Став счастливой обладательницей пакета приключений на свою голову (не говорю о других частях туловища, притягивающих к себе эти самые приключения) по программе «все включено», к долгожданному пятничному утру я вырулила в состоянии под кодовым названием «я не переживу». Когда у дверей психо-неврологического диспансера нам предложили не стесняться и заходить («сегодня бесплатно»), я в принципе была уже не против.

День меж тем, громко булькая лопающимися нервными окончаниями, переваливался с ноги на ногу, приближаясь к полному П., который, если бы не все, состоялся бы уже без меня.

Остаться в живых было все же крайне полезно, ибо вечером меня ожидал, о ужас, кинофестиваль, который хоть и международный, сразу выдает себя с потрохами, что московский.

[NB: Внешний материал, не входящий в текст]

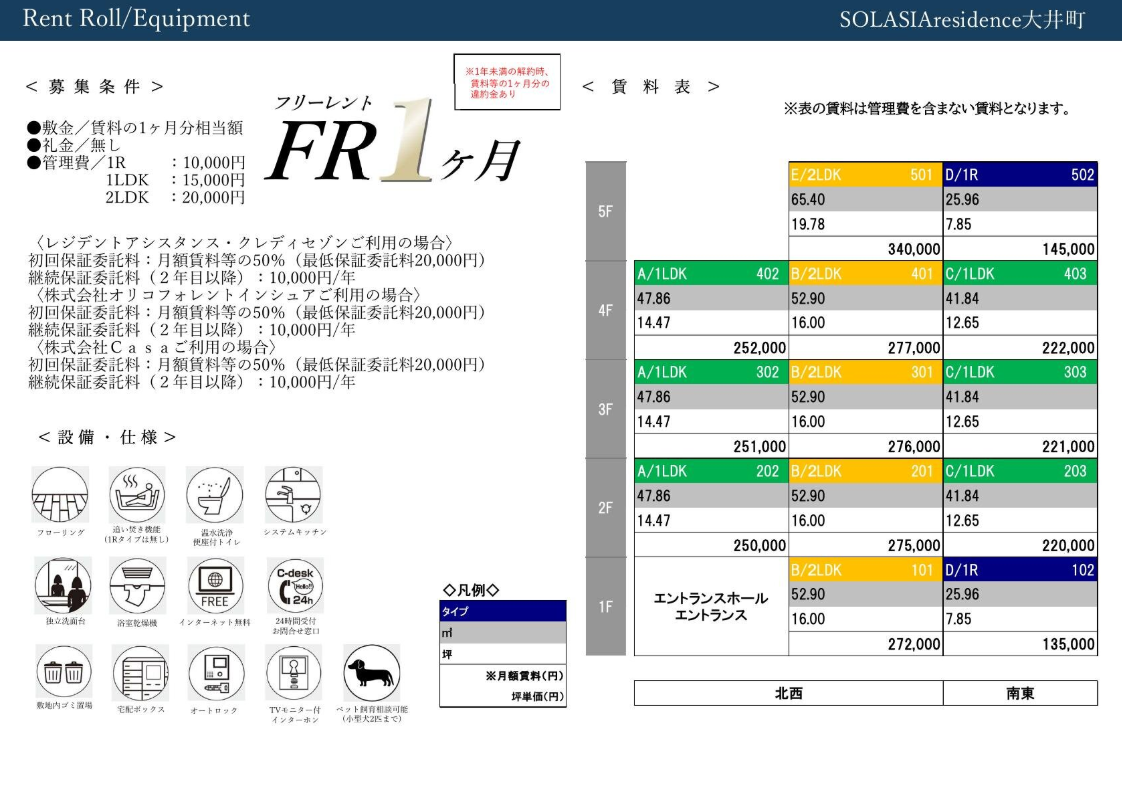Select the red cancellation penalty notice box

click(507, 82)
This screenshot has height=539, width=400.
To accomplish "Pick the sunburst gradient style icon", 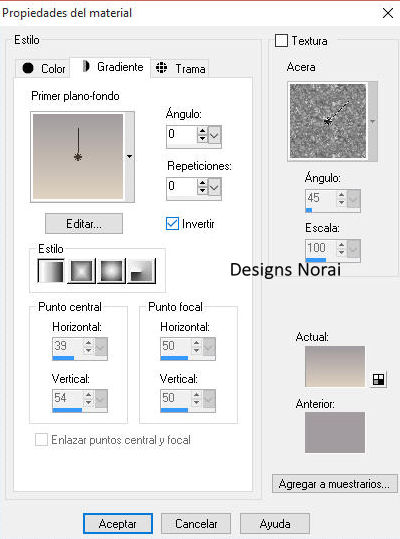I will click(111, 271).
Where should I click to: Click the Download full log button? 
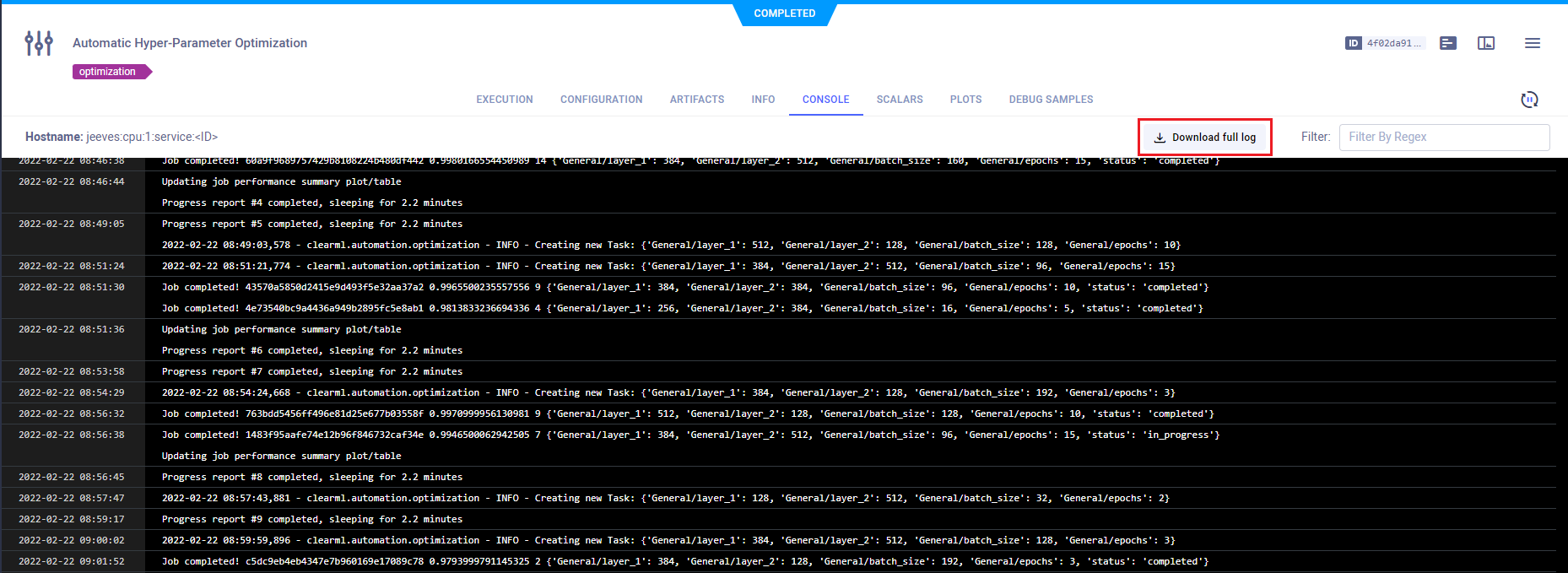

Подход к организации мероприятия был типично наш. Не люблю, когда начинают ругать сук, на котором сидят, но тут не могу удержаться.

Фильм, пока я не забыла, назывался «Лес скорби». Нечто невероятно глубинно-японское, серьезное и вдумчивое. «Лес скорби» - то был сеанс, на который я пришла по билету; остальное в режиме Live! бесплатно демонстрировали соседи, на коих нам неизменно везет в кино. На этот раз дама, опаздывая минут на пятнадцать, сначала перепутала ряд; потом, приземлившись аккурат в соседнее с нами кресло, разлила сок. Само собой, у неё зазвонил телефон, который – внимание! – находился в пластиковом пакете, который, как кажется, у этой дамы вмещал в себя всю ею жизнь. Прямо как иголка в яйце – или где там хранилась смерть Кощеева? Болезнь шуршания пакетиками оказалась заразной – народ заелозил и в другом конце нашего ряда. Поскольку на кинофестивале публика собирается самая модная и продвинутая, делаю вывод, что последний писк гламура – это носить мобильный в целлофановом пакете, ибо поскрипывание последним неизменно заканчивалось громким «алло» на весь зал.

Во время сеанса по залу перемещались люди; они же непрерывно роняли на пол аппарат-синхронный переводчик. Гаджет этот, кстати говоря, был устройством весьма хитроумным: он имел в наличии только одно ухо, левое. Повинуясь своим инстинктам-рефлексам (я все еще верю в умственные способности людей, посещающих кинофестивали, - может, зря?), все нацепили наушники себе на правое ухо. Динамики, обращенные таким образом в зал, мало чем им помогали, а потому звук приходилось включать на полную громкость. Мне, безмерно гордящейся своим японским словарным запасом а-ля Эллочка-людоедочка, приходилось вытягивать уши в трубочку, чтобы расслышать хотя бы tyotto matte, ибо монотонный замогильный голос синхрониста не забивал разве что нервные всхлипы главной героини.

А стоило мне сосредоточиться на картинке, как передо мной сменился постоялец в кресле. Прической он походил на Эмира Кустурицу, а поскольку из сюжета этими перемещениями я снова была выбита, грешным делом в своей наивности я понадеялась, а вдруг?.. Но после того как он резко откинулся на спинку кресла, сплющив в гармошку мою ступню, которой не повезло упираться в неё до этого, я подумала, что будь ты хоть Кустурицей, хоть эмиром арабским, повторение сих фокусов хорошо не закончится. Само собой, он так и поступил. Только теперь под удары попали не мои ступни, а мои колени, на которых очутилась чужая голова. В который раз за день я пожалела, что в моем гардеробе существуют юбки…

Что до фильма, который в перерывах между всей этой бутафорией мне все же удалось урвать, то отдельное спасибо оператору. Мастерски выполненные крупные планы и особенно ходьба вприпрыжку выполнили свое дело: к середине действа я почувствовала приступ морской болезни… Вся жизнь пронеслась перед глазами: я вспомнила, как в детстве мне повезло попасть под качели - тогда мне по лбу съездили резиновым сапогом и я чувствовала приблизительно то же самое.

Про кино все ж таки говорить тяжело, придется подбирать слова. Отсюда вывод: на кинофестивале делать абсолютно нечего, если хочется посмотреть серьезный фильм. Занавес.



PS: зато я ни разу не меняла название дневника.